If you want to check if a field is unset, you can use one of these:

MyField = empty

MyField = null

If you want to check if a field has any value set, you can use one of these:

MyField != empty

MyField != null

You can safely use null or empty in equality comparisons. This is commonly expected behavior but it doesn't match the typical behavior of languages such as SQL or JIRA's JQL. For example, you can write:

MyField != 'Bob'

and it will return items where MyField is set to a value that's not Bob AS WELL AS items where MyField is empty (unset).

### Date Formats

The typical date format will accept strings such as 'YYYY-MM-DD' to compare against date fields.

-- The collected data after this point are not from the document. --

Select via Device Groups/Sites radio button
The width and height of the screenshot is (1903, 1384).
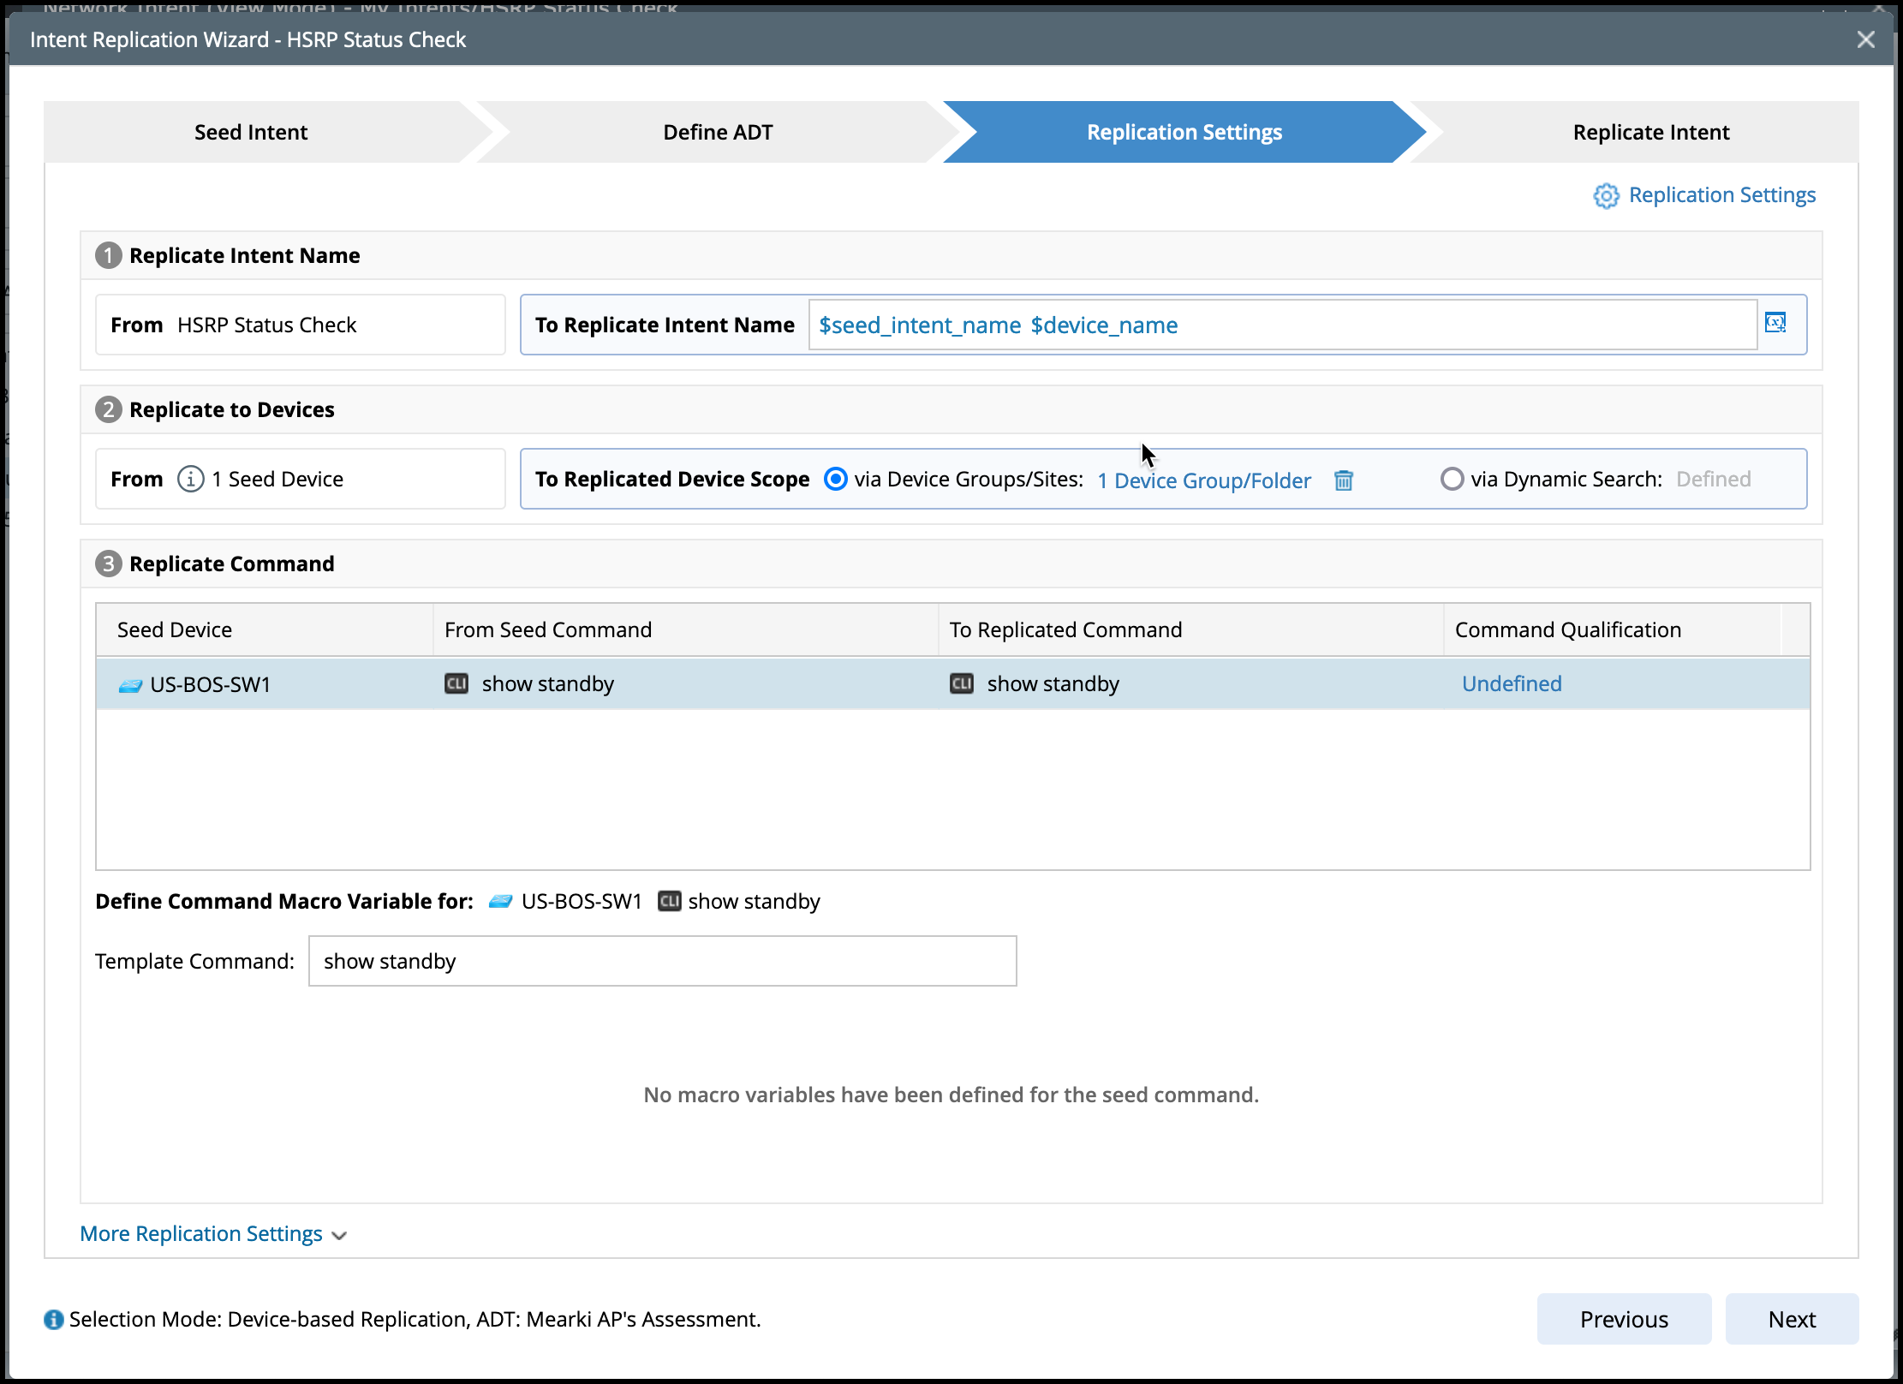point(835,479)
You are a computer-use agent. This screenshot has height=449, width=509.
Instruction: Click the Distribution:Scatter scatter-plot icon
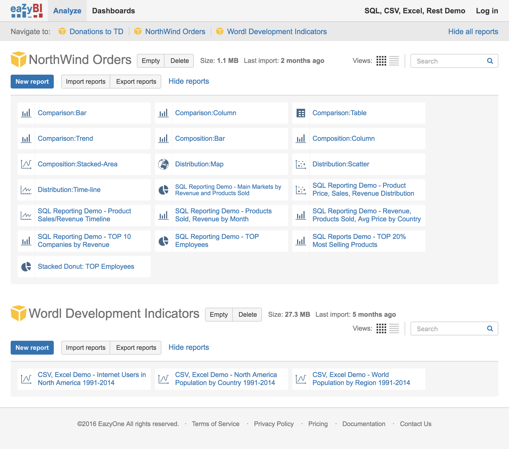coord(301,164)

### Date Handling Functions

If your filter language has date support enabled these functions should be available:

StartOfDay StartOfDay(<number of days offset>) |
Returns the start of the current day (midnight) or if an offset is present, midnight of the day before or after today. For example: StartOfDay(0) is equivalent to StartOfDay() and StartOfDay(-1) will be yesterday morning's midnight. |

StartOfDayOfWeek(<day of week>) StartOfDayOfWeek(<day of week>, <number of weeks offset>) |
Behaves similarly to StartOfDay but returns the start of the specified day of the week instead. Use the full name of the day, such as "Monday" or "Wednesday". |

StartOfMonth StartOfMonth(<number of months offset>) |
Behaves similarly to StartOfDay but returns midnight at the start of the month. |

StartOfYear StartOfYear(<number of years offset>) |
Behaves similarly to StartOfDay but returns midnight at the start of the year. |

### Subqueries

To perform subqueries on related records, you create a separate query and link it to your main query's object with "outer". By default queryable types have a "*{type}*Query" keyword used to introduce a subquery against that type. You may then filter the subquery using .Where() with an expression in the subquery's namespace, and then collapse it to a single value with an aggregate function.

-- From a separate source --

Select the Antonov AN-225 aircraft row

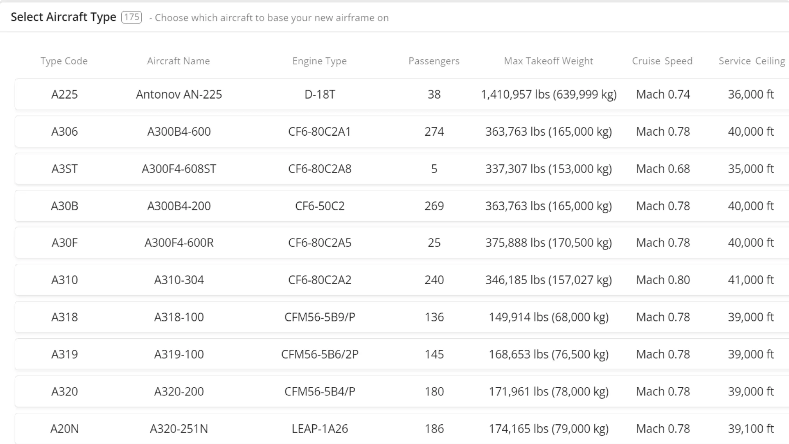pyautogui.click(x=179, y=95)
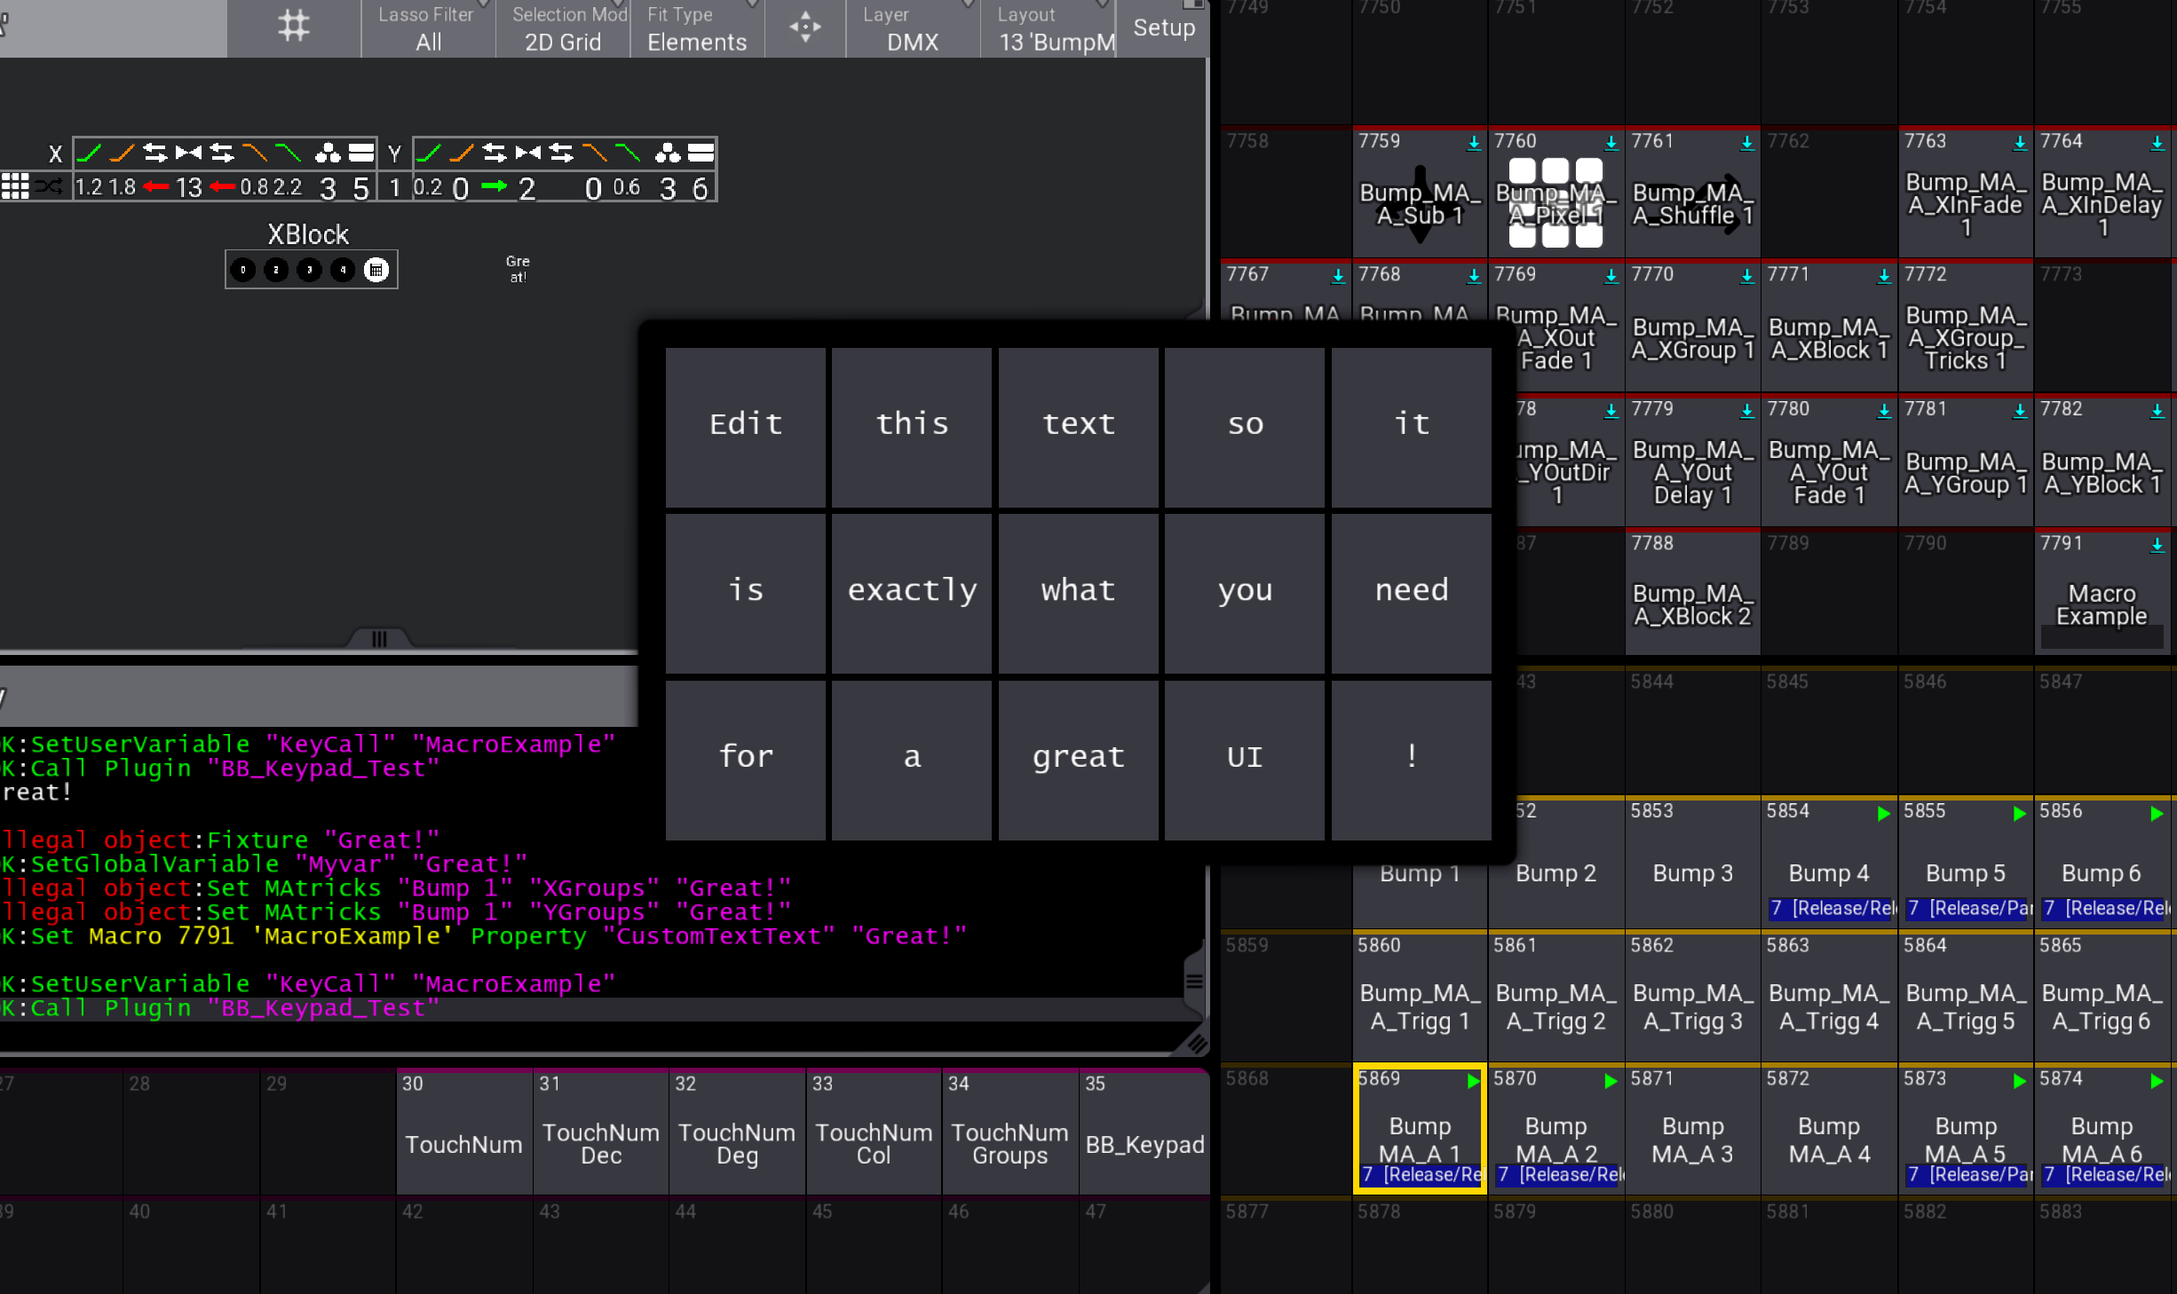
Task: Click the X Group three-dots icon
Action: click(328, 153)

To aggregate the list of subquery items, you can use one of the following functions (where "expr" is an expression in the subquery's namespace)):

.Any() | False is the list is empty, true otherwise |

.Count() | An integer representing the number of elements in the list |

.Average(expr) | The average of "expr" for every element in the list |

.Max(expr) | The maximum value of "expr" for every element in the list |

.Min(expr) | The minimum value of "expr" for every element in the list |

.Sum(expr) | The total of "expr" for every element in the list |

For instance, let's say that Clients and Jobs are defined, with Job having a Client property, and you are running a query on Clients. To add a subquery on Jobs, you start with JobQuery. Presumably you want jobs for the current client; to achieve that you use JobQuery.Where(outer = Client). Here "outer" is a reference to the Client object outside of the subquery, and Client is the Client property of the Job. Within the Where clause, you are using the Job query language, so any properties will be Job properties and not Client properties. So JobQuery.Where(outer = Client AND StartDate < StartOfDay(-30)) will correspond to a list of jobs for each client where Job.StartDate is more than 30 days ago; JobQuery.Where(outer = Client AND StartDate < StartOfDay(-30)).Any() is a filter for any client who has any job whose StartDate is more than 30 days ago; and JobQuery.Where(outer = Client AND StartDate < StartOfDay(-30)).Sum(ExpectedRevenue) returns the total of Job.ExpectedRevenue for every such job.